Collect the Queen’s Beasts in a New Way with a 10-Statue Set
Posted on December 17, 2020
Since 2016, one of the best-selling collection of bullion from the Royal Mint of England has been the Queen’s Beast Series. These beautiful bullion coins have been available in silver, gold, and platinum across a range of weights with designs from Jody Clark. The same man who created the Royal Mint’s fifth-generation effigy of Queen Elizabeth II now featured on the obverse of all British coinage, Mr. Clark reimagined the statues of James Woodford for the reverse designs in the series. In all, 10 reverse designs were issued in this series to celebrate the 10 heraldic beasts known as the Queen’s Beasts. Now, Hotco makes it possible for you to own these heraldic beasts in a silver statue form that is closer to Woodford’s original works of art. Explore the possibilities of the beautiful 100 oz Queen’s Beast 10-Statue Silver Set in this week’s JM Bullion blog.
Hotco introduced the silver statues of the Queen’s Beasts range for sale individually. Each one of the statues developed by Hotco is a beautiful 3D depiction of the statues that James Woodford originally worked on for several months from late 1952 into 1953. The individual statues contain 10 Troy oz of actual silver content. When refining silver statues, Hotco uses sterling silver content, which translates to 92.5% silver in each piece. Like all other Hotco products, each statue comes with laser-etched inscriptions on the base that identify the weight, purity, and a unique serial number.
In the case of the beautiful 100 oz Antique Finish Queen’s Beast 10-Statue Silver Set, all 10 statues ship together inside of a box with protective wrapping materials around each statue and a Certificate of Authenticity available from Hotco. The statues bear their individual inscriptions on the base, with all statues boasting Hotco’s proprietary antique polish. The polish creates heirloom-quality visual appeal for each piece and helps to highlight the intricate elements of each and every detail in the design. Most importantly, there are only 100 of these silver statue sets available, resulting in very low availability and a great chance to own a unique representation of English Royal history.
As Queen Elizabeth II entered Westminster Abbey in 1953 for her official coronation ceremony as the next English monarch, she was greeted by 10 heraldic beasts stretching back more than 750 years in her nation’s history to the very first, and most important, heraldic beast: the Lion of England. Together with the Lion of England were other heraldic beasts brought to the Royal Arms of England by monarchs from the House of Plantagenet, House of York, House of Lancaster, House of Tudor, House of Stewart, and the House of Hanover. Totaling 10 in all, these heraldic beasts include:
- Lion of England: the only crowned beast, the Lion of England is the most important in English heraldry. Adopted by King Richard I in the first-ever official Royal Arms of England, the Lion wears the Imperial State Crown upon its head and supports the modern Royal Arms shield.
- Griffin of Edward III: one of the oldest heraldic beasts alongside the Lion of England, the Griffin of Edward III comes from the legendary Medieval English monarch King Edward III. Reigning for 50 years, he established the military might of Medieval England and repaired the kingdom following his father’s reign. The Griffin is the most popular “monster” in English heraldry, combing the body of a lion with the head and wings of an eagle, the two most popular and powerful beasts in heraldry.

- [Written task A] Arrange the rows from the first one through the row containing "pos(1709,1070)", both ends included, into a numbered list with blank lines omitted.
The rows below have no connection to the blog post above.

- [Working data]
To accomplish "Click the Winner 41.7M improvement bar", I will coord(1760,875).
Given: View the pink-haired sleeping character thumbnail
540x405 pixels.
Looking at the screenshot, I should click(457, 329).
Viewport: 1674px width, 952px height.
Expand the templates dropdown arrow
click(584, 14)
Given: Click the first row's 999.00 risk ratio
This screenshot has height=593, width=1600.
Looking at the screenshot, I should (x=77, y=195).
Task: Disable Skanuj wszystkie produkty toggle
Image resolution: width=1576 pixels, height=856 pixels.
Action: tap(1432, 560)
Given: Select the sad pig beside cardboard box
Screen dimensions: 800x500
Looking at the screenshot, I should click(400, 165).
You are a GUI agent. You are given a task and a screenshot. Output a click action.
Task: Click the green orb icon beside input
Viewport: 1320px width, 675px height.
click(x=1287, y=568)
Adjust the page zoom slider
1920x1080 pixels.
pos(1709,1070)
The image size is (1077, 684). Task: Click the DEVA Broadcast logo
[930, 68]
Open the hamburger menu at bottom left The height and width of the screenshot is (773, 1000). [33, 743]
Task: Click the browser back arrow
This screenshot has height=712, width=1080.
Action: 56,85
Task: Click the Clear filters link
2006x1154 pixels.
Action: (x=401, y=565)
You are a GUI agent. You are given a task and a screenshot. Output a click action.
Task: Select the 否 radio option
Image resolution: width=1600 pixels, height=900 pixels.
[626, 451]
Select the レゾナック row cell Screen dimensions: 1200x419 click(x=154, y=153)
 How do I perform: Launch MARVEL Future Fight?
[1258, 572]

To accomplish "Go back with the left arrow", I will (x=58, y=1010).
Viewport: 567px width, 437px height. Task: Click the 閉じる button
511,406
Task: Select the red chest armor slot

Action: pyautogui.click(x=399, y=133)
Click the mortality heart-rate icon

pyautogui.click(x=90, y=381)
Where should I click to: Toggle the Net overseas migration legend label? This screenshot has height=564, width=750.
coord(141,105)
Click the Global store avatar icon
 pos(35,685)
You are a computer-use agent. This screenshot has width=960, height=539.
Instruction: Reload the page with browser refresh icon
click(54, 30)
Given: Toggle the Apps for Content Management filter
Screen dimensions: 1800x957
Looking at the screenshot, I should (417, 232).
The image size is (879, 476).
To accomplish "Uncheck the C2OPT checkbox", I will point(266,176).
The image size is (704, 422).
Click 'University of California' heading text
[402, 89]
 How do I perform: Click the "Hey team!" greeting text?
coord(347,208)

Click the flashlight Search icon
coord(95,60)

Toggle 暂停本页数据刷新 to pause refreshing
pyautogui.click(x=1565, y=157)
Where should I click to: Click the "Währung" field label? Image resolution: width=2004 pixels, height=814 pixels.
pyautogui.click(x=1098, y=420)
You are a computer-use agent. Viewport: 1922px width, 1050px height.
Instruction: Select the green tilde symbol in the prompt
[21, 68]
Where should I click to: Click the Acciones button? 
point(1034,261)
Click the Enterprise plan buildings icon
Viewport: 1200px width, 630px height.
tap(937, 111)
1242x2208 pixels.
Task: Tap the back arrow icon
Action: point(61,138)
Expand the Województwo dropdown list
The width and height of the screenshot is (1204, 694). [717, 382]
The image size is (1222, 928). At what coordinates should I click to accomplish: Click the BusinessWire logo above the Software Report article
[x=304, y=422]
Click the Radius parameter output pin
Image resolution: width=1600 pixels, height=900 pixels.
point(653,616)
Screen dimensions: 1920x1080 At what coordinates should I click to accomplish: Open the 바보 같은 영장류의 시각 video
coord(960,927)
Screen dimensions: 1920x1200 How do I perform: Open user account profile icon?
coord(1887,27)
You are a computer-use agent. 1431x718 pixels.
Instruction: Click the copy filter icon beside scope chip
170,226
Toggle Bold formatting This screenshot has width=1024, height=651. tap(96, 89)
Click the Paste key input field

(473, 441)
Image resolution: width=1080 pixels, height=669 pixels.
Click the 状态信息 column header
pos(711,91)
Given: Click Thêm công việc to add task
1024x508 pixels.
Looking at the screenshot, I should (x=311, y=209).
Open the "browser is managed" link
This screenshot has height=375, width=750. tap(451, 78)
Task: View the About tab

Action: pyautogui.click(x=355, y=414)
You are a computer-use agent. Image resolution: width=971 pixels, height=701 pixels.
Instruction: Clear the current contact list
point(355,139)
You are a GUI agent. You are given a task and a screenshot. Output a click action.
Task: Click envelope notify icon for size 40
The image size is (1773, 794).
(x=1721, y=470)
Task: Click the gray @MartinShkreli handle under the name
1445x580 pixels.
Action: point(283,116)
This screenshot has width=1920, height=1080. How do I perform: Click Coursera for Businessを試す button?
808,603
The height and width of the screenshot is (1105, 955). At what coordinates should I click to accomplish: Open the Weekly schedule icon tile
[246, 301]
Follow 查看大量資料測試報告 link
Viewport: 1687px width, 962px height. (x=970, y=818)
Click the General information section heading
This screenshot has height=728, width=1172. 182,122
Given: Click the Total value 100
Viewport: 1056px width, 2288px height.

- [Written task B] Condense the paragraph of the blog post that begins "Hotco introduced the silver statues" into a shorter version that keeps its main facts.

- [Result A]
1. To accomplish "Click the Winner 41.7M improvement bar", I will coord(1760,875).
2. Given: View the pink-haired sleeping character thumbnail
3. 540x405 pixels.
4. Looking at the screenshot, I should click(457, 329).
5. Viewport: 1674px width, 952px height.
6. Expand the templates dropdown arrow
7. click(584, 14)
8. Given: Click the first row's 999.00 risk ratio
9. This screenshot has height=593, width=1600.
10. Looking at the screenshot, I should (x=77, y=195).
11. Task: Disable Skanuj wszystkie produkty toggle
12. Image resolution: width=1576 pixels, height=856 pixels.
13. Action: tap(1432, 560)
14. Given: Select the sad pig beside cardboard box
15. Screen dimensions: 800x500
16. Looking at the screenshot, I should click(400, 165).
17. You are a GUI agent. You are given a task and a screenshot. Output a click action.
18. Task: Click the green orb icon beside input
19. Viewport: 1320px width, 675px height.
20. click(x=1287, y=568)
21. Adjust the page zoom slider
22. 1920x1080 pixels.
23. pos(1709,1070)

- [Result B] Hotco first sold its silver Queen's Beasts statues individually. Each is a 3D depiction of the statues James Woodford worked on for several months from late 1952 into 1953. Each holds 10 Troy oz of actual silver in sterling silver (92.5% purity). As with all Hotco products, the base of each statue carries laser-etched inscriptions of its weight, purity, and a unique serial number.